Does this mean that the unit sphere in $\mathbb{R}^n$ over $\mathbb{Q}$ compact?
The space $\mathbb{R}^n$ examined over the field $\mathbb{Q}$ is just like $\mathbb{R}^n$ (all vectors with $n$ real components), but the scalars for scalar multiplication, i.e. in linear combinations can only be rational. The unit sphere are all vectors whose norm is less than or equal to one.
I thought that this could be true since the unit ball is only dependent on the norm we use and even though we examine $\mathbb{R}^n$ over a difference filed than usual, we can choose the norm which is induced by the scalar product, i.e. $\| x \| := \sqrt{\sum_{k = 1}^{n} x_k^2}$, yielding the same unit ball as if we would examine $\mathbb{R}^n$ over $\mathbb{R}$.
Is this reasoning correct? Have I missed any details in the above statements, which make my conclusions false?
I also know that for every vector space we can create a norm by summing the absolute values of the coefficients of a vector when writing it out as linear combination of its base elements, but I don't have to choose that norm, right?

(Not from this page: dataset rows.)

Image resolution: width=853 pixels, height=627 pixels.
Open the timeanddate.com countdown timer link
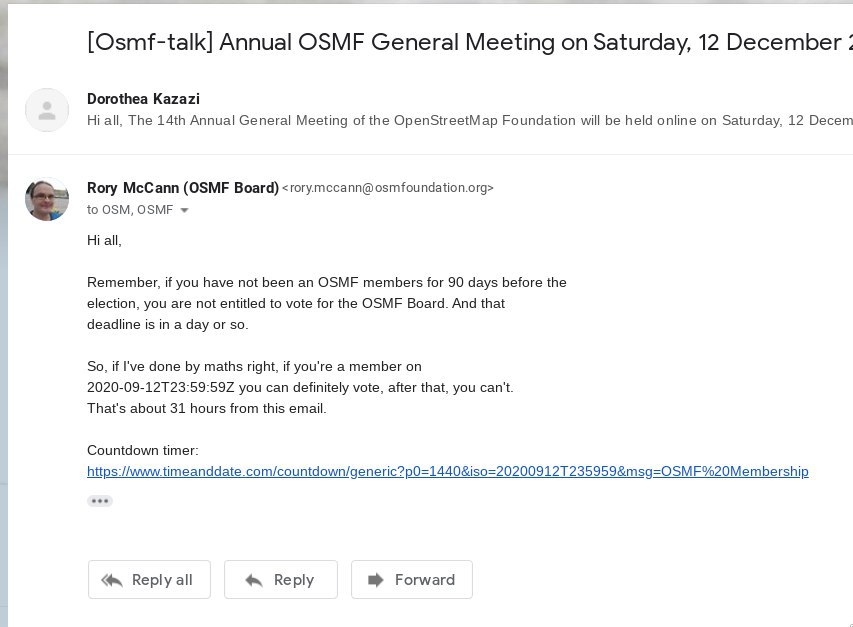tap(448, 471)
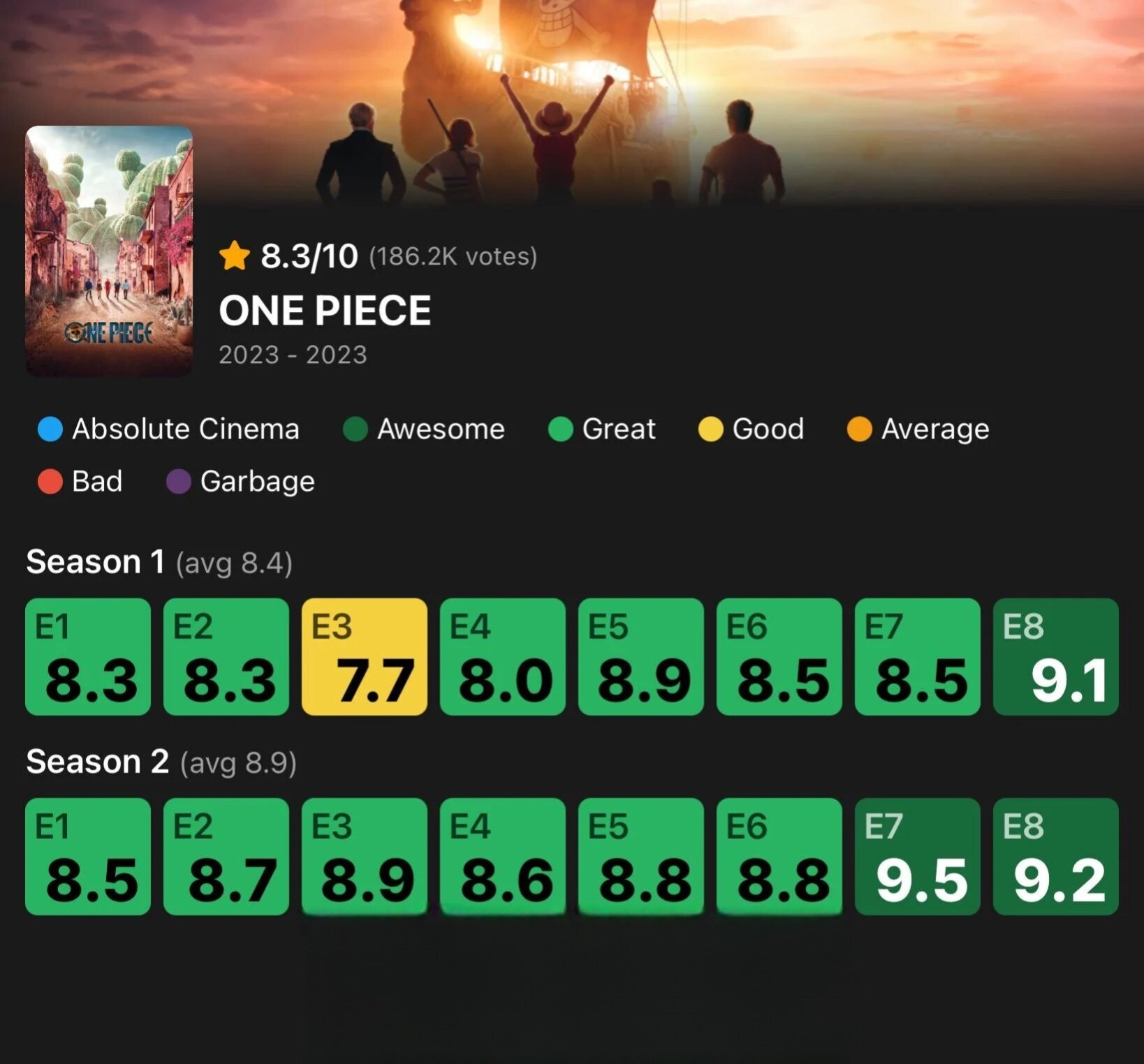Select the blue Absolute Cinema legend dot
The image size is (1144, 1064).
coord(50,429)
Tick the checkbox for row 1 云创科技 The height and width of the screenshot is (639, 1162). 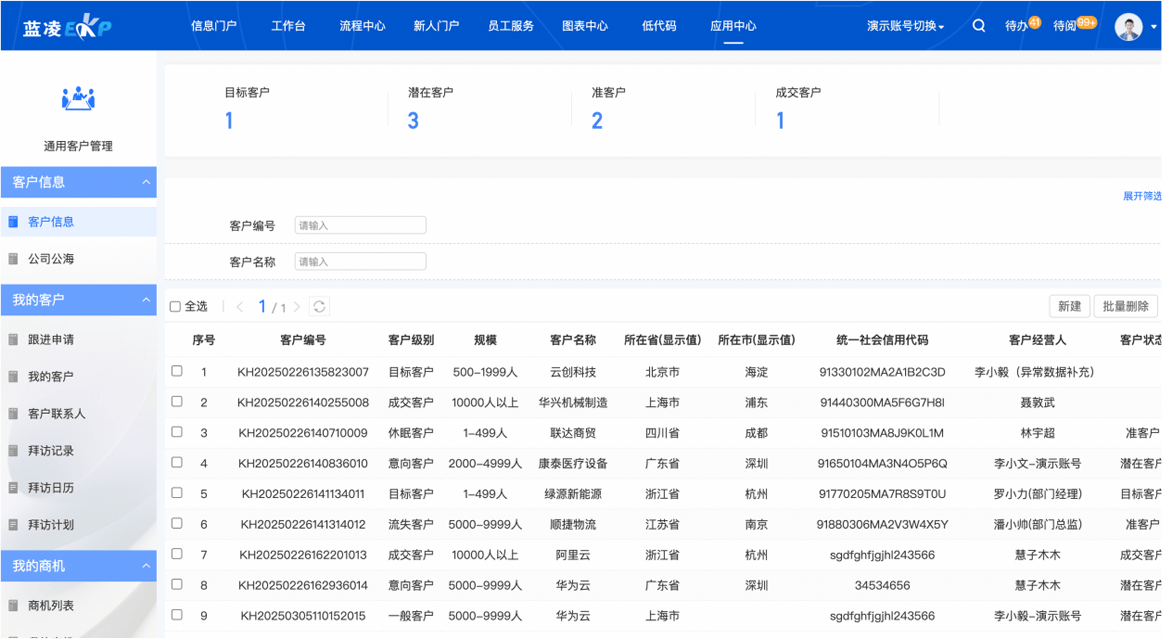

In finite dimensions, all norms are equivalent, so I can just choose one. But what is the "natural norm" on such an weird space?
Best Answer
My confusion arose from the fact that statement 1 only holds for normed spaces, which by definition have $\mathbb{R}$ or $\mathbb{C}$ as their base fields. This is not the case of my space, therefore the result is not applicable.